┌──

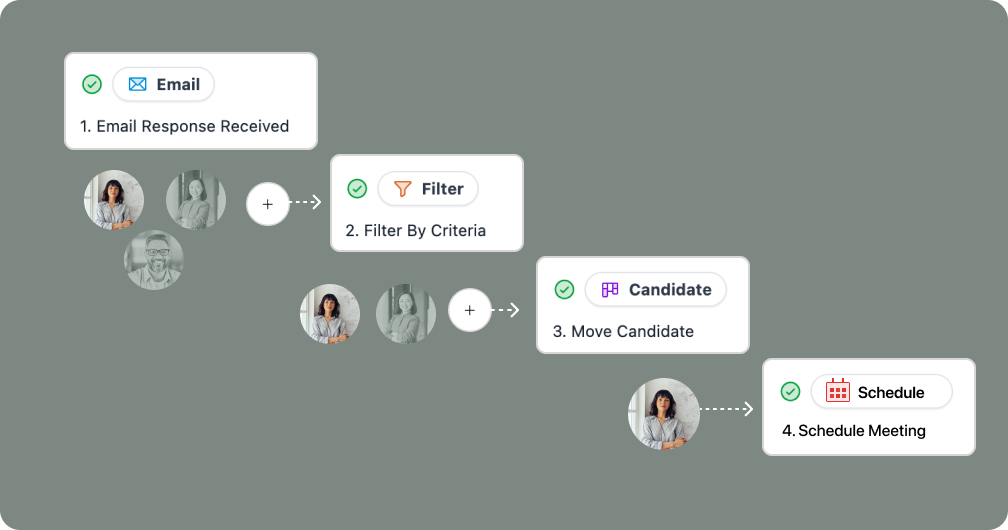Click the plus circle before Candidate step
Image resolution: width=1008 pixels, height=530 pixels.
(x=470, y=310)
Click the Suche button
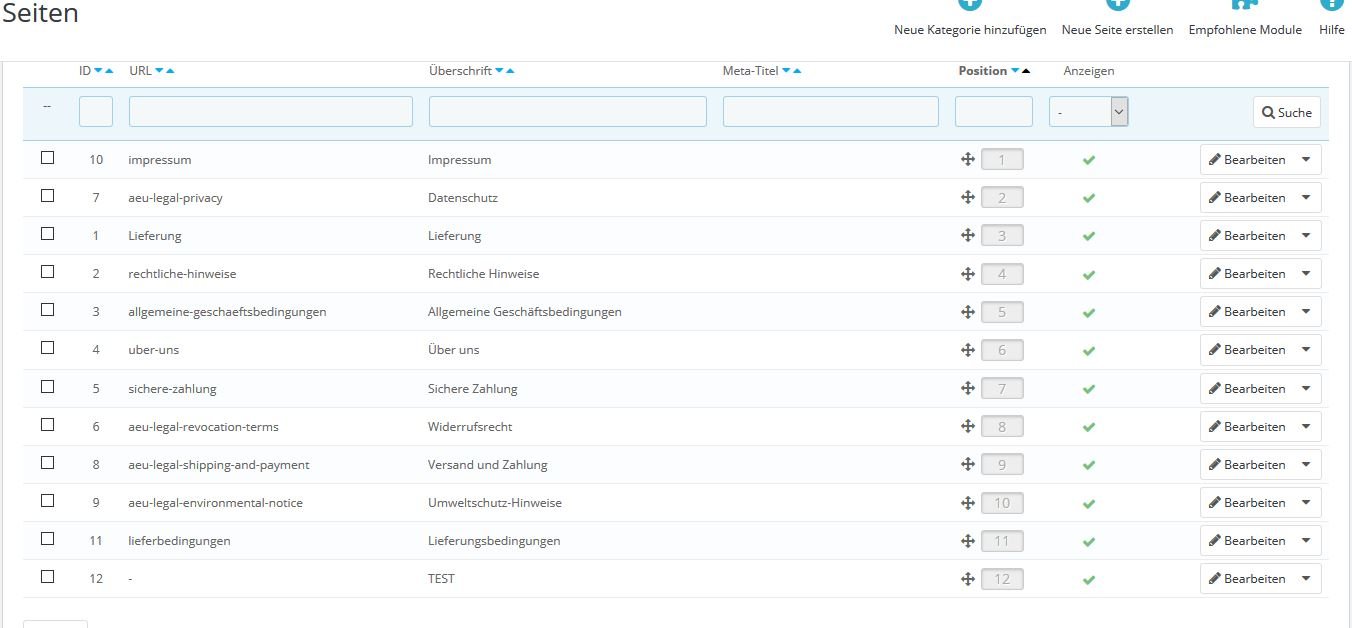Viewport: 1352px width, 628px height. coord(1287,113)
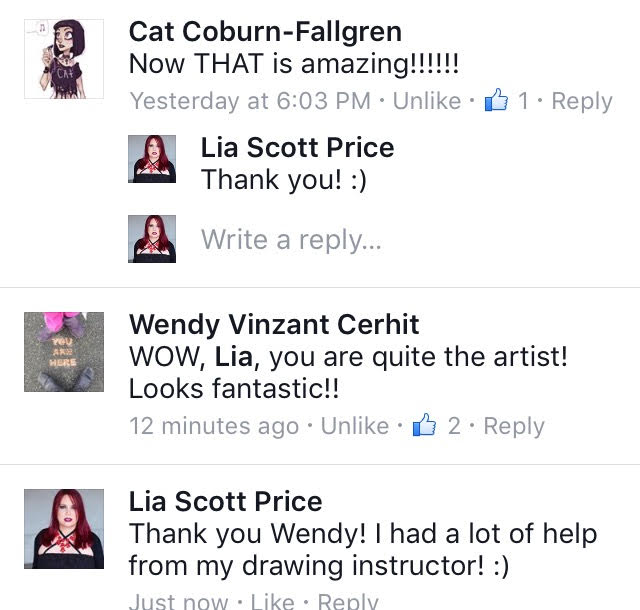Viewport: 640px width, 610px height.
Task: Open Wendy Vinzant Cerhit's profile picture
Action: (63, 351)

└──

## EXERCISE PROMPT:
Nothing but the lines from the line containing "Click the Suche button" through the last line of the records above is to be extracted, exactly and with no pictures.

## TASK RESULT:
Click the Suche button
Viewport: 1352px width, 628px height. coord(1287,113)
Viewport: 640px width, 610px height.
Task: Open Wendy Vinzant Cerhit's profile picture
Action: (63, 351)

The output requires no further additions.